• Stated task: Reproduce each of the records word for word, leaving out the pictures.

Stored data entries
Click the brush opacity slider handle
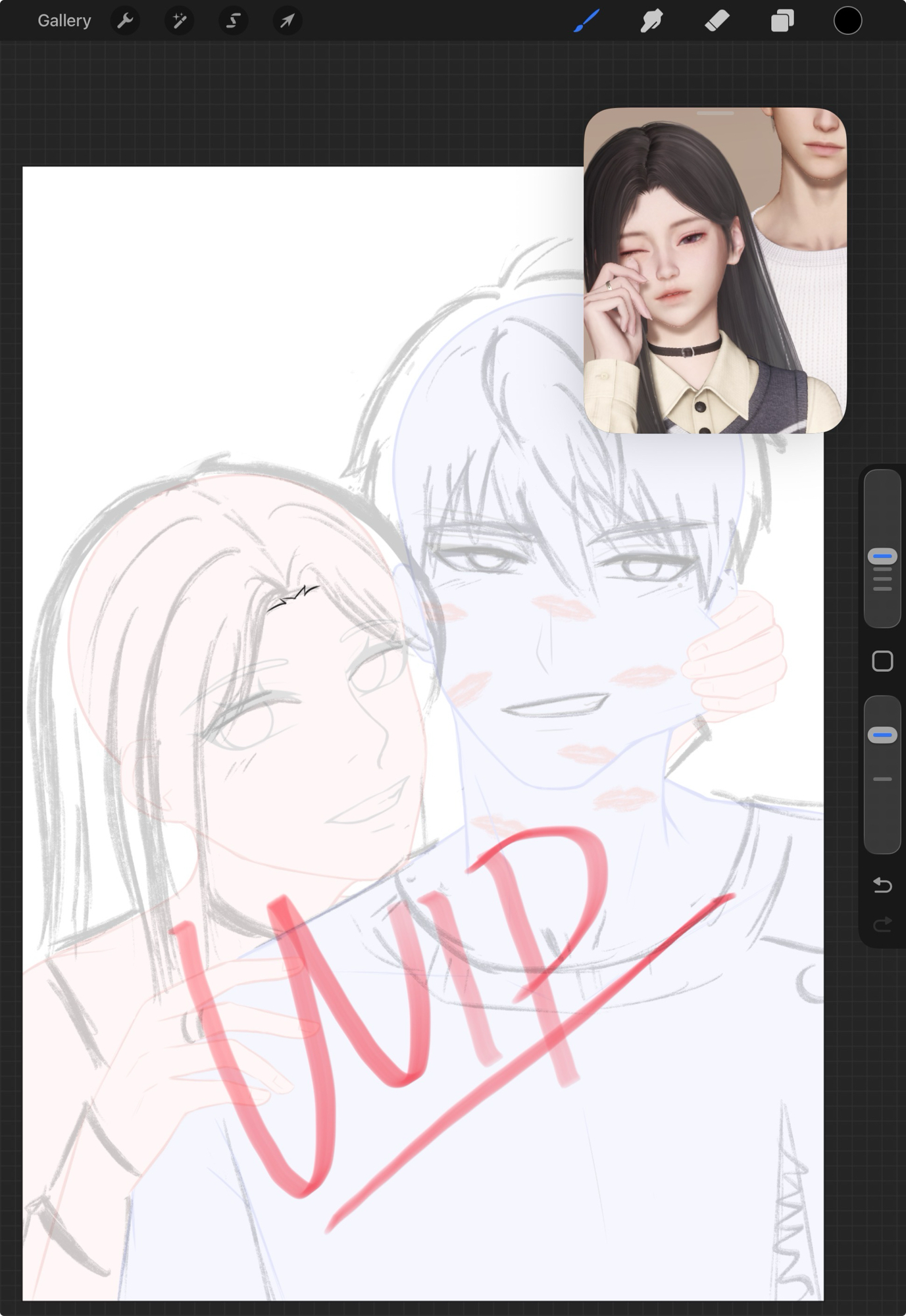906x1316 pixels. [882, 735]
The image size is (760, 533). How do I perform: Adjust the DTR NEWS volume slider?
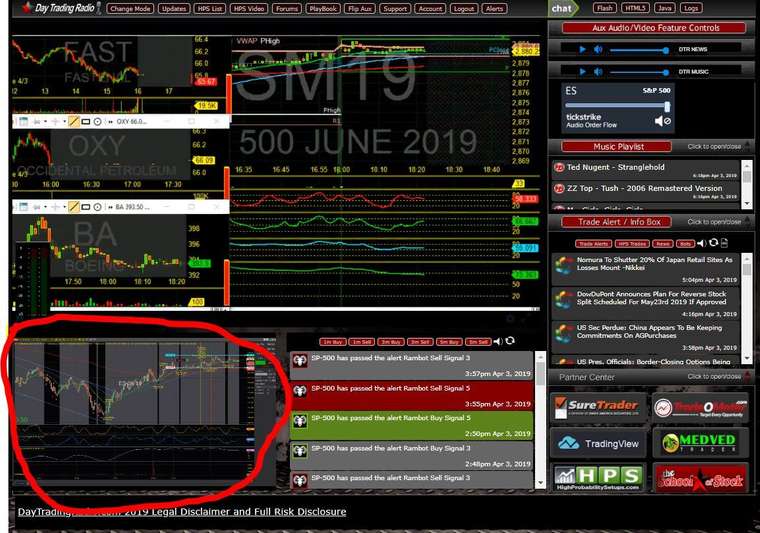(640, 49)
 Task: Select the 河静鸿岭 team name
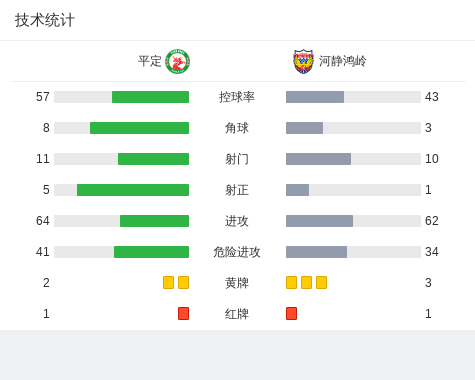pos(343,61)
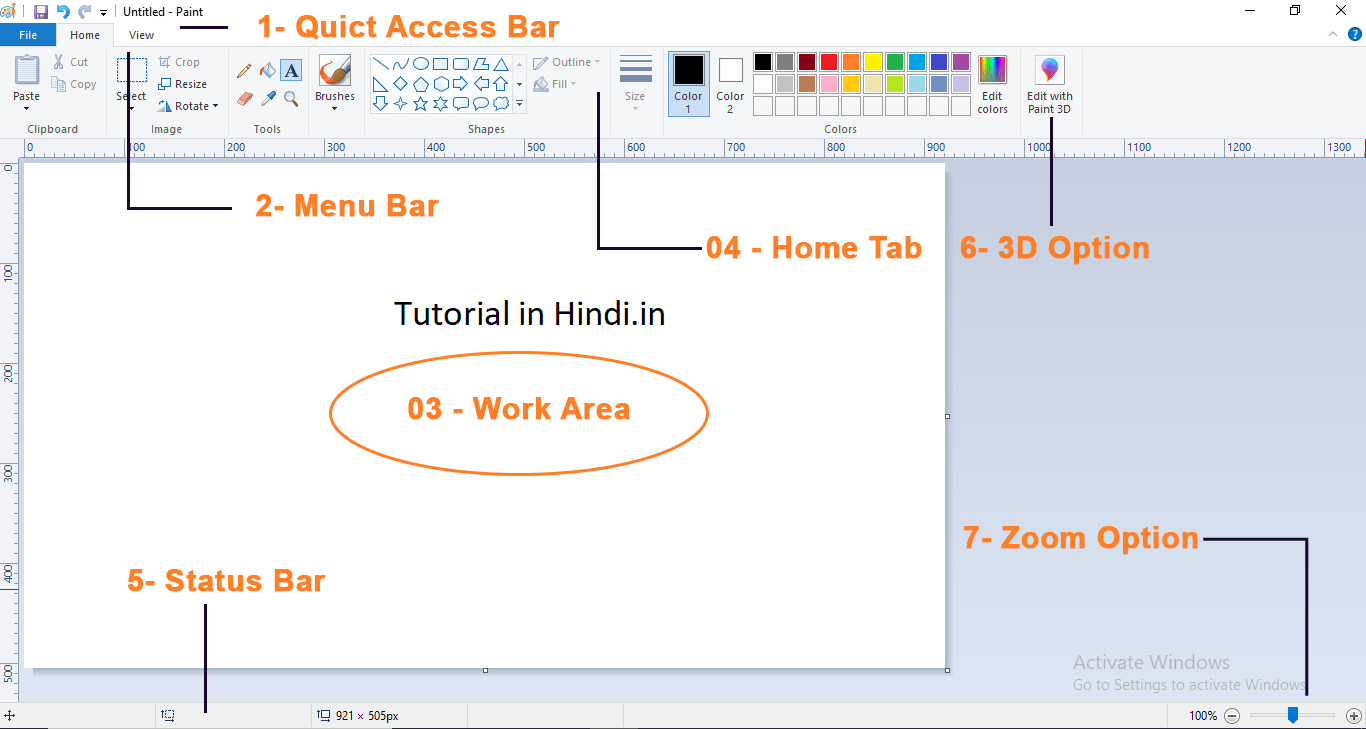Undo the last action
The image size is (1366, 729).
(63, 12)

• Answer for this exercise:
Click the brush opacity slider handle
906x1316 pixels. [882, 735]
The image size is (760, 533). How do I perform: Adjust the DTR NEWS volume slider?
(640, 49)
 Task: Select the 河静鸿岭 team name
pos(343,61)
Undo the last action
The image size is (1366, 729).
(63, 12)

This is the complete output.